Blind Date
- First edition
- Author: R.L. Stine
- Language: English
- Genre: horror young adult
- Publisher: Point Horror Scholastic Inc.
- Publication date: 1986
- Publication place: United States
- ISBN: 0590403265 (First edition)
- OCLC: 748825861

= Blind Date (novel) =

1986 young adult novel by R.L. Stine

Blind Date is a 1986 young adult horror fantasy novel by R.L. Stine, and while written as a standalone, it was published as the first book in Scholastic's Point Horror series.
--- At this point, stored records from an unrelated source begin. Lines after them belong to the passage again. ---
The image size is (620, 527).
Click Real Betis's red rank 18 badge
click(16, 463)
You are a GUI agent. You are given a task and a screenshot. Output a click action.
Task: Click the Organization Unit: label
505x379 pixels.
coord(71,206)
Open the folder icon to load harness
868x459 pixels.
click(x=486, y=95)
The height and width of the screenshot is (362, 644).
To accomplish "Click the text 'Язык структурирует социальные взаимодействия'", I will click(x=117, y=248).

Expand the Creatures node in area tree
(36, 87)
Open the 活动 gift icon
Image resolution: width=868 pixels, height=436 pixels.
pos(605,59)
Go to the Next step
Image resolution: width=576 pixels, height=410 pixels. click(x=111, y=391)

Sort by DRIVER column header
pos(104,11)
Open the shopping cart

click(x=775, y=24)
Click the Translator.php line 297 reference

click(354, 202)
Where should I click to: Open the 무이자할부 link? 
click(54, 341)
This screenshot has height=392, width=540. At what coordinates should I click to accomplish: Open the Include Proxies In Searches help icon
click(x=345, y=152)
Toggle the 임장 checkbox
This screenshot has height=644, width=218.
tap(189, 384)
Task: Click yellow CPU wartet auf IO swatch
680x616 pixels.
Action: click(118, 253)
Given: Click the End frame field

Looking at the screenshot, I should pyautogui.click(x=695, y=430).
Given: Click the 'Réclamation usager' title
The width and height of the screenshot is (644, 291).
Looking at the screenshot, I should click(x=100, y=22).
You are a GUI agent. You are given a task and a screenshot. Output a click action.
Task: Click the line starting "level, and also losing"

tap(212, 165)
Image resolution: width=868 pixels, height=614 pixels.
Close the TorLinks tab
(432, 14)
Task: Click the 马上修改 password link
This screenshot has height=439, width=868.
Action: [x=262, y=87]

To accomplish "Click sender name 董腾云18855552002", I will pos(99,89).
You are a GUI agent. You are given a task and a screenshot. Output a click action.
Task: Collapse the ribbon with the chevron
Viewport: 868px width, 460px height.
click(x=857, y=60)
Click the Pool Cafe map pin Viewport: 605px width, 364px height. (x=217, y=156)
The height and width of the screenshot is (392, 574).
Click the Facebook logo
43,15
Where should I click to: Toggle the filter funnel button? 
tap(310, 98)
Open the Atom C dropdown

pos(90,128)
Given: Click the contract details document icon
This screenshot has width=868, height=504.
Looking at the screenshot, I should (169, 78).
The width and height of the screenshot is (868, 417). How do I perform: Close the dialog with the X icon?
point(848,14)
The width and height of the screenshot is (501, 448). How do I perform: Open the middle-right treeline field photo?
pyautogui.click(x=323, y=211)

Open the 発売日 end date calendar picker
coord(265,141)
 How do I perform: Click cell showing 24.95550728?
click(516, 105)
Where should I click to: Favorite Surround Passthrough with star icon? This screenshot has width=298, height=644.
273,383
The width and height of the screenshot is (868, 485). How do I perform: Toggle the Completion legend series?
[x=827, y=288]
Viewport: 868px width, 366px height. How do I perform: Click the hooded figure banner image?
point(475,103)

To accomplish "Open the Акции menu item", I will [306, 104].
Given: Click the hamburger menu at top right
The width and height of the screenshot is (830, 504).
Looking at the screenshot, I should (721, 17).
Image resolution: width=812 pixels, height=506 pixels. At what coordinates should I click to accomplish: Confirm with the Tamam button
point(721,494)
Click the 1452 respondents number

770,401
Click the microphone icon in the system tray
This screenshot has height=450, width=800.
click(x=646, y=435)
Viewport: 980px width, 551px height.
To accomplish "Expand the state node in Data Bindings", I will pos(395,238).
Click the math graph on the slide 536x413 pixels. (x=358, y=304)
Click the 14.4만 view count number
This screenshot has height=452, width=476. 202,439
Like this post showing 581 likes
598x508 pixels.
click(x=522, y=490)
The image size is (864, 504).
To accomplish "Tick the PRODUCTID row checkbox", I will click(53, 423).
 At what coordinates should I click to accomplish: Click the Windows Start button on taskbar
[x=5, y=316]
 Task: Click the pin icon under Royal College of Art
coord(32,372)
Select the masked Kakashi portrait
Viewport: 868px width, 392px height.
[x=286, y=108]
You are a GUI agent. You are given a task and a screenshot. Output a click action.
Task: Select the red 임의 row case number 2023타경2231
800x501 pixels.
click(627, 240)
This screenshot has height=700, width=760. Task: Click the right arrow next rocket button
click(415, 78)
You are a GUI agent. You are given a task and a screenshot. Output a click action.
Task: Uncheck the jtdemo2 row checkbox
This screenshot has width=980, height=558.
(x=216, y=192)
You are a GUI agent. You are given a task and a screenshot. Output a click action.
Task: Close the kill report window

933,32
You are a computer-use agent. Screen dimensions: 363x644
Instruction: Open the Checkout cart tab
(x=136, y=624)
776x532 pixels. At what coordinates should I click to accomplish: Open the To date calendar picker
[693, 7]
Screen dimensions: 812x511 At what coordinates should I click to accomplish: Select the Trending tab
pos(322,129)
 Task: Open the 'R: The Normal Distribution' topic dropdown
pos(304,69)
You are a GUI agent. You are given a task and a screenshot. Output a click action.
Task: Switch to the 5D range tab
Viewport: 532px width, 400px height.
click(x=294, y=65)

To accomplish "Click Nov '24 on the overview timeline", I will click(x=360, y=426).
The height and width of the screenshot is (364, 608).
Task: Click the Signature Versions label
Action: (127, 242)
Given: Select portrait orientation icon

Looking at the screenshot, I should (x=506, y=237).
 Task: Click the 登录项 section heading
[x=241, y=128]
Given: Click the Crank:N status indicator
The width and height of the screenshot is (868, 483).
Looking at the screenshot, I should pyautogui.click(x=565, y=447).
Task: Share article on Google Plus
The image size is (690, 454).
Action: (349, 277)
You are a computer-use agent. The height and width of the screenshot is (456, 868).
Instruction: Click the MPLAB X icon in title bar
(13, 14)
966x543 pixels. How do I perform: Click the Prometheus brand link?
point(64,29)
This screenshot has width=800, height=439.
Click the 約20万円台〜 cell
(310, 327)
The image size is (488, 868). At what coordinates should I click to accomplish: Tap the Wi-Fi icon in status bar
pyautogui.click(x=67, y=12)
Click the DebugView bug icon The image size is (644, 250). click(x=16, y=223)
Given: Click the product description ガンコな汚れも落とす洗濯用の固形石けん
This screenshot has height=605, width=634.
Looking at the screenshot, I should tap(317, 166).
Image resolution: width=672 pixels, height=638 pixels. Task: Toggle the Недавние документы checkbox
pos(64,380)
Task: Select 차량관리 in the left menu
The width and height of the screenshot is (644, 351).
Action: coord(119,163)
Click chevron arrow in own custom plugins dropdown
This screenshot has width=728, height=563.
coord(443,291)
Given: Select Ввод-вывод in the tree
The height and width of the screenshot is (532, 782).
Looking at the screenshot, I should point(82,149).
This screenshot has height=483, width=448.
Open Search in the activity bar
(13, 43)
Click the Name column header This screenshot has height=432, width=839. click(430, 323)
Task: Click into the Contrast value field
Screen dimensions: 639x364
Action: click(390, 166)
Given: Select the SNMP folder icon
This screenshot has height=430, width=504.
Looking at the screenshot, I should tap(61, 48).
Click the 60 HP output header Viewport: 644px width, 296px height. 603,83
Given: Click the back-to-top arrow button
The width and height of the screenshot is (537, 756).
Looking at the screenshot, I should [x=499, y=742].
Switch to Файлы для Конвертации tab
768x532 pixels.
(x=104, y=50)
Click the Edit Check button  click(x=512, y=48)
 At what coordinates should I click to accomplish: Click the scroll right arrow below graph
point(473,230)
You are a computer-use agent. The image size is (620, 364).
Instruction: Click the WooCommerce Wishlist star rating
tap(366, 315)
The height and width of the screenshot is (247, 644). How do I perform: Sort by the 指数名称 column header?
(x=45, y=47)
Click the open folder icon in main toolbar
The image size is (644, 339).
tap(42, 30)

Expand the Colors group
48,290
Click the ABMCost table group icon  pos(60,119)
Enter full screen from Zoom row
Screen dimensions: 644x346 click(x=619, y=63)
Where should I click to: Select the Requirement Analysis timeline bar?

The story follows Kerry, a young man who becomes obsessed with the sexy voice of a woman on his telephone despite having never seen her.

==Publication==
Blind Date was one of R.L. Stine's first horror genre novels for young adults, written as a standalone prior to Stine's 1990s fame due to his Goosebumps book series (which was written for much younger readers). According to Stine, his publisher, Jean Feiwel, requested that he write the book after a feud with another author. Stine stated in an article for Time magazine, "I didn't know what she [Feiwel] was talking about. What is a horror novel for teenagers? So I had to run to the bookstore and buy up a whole bunch of books by Lois Duncan and Christopher Pike and see. Then I wrote this book, Blind Date. It was a number one best seller. I thought, wait a minute, forget the funny stuff — kids like to be scared. I've been scary ever since." The book was published in various print formats between 1986 (the year of the first edition's release) into the 2010s.

==Influence==
Blind Date launched the Point Horror series, a Scholastic imprint brand by various authors and one of the first Scholastic brands to cater to the young adult horror genre. Stine has also often credited Blind Date as his transition from writing comedy to writing horror, as Blind Date was his debut horror novel.

==Reception==
Blind Date received mixed reviews from critics. Publishers Weekly stated "though the plot is convoluted and some details are stomach-churning, Stine moves the story along, handling the red herrings with finesse." Lisa Marie Bowman of Through the Shattered Lens said "the story goes from one strange development to another. It makes for a kind of weird story that doesn't always make sense but it is compulsively readable. And really, that's the thing with the work of both Christopher Pike and R.L. Stine. You don't reread these books because they're particularly scary or even that well-written. You read them because they're just so damn strange. It's never enough to have just one twist. Instead, there has to be a dozen twists and if they don't really seem to make sense or go together ... well, so what? That's what life's like when you're a teenager, right? It may not always make sense. It may not always turn out the way you want. But it's still something you miss once it's gone."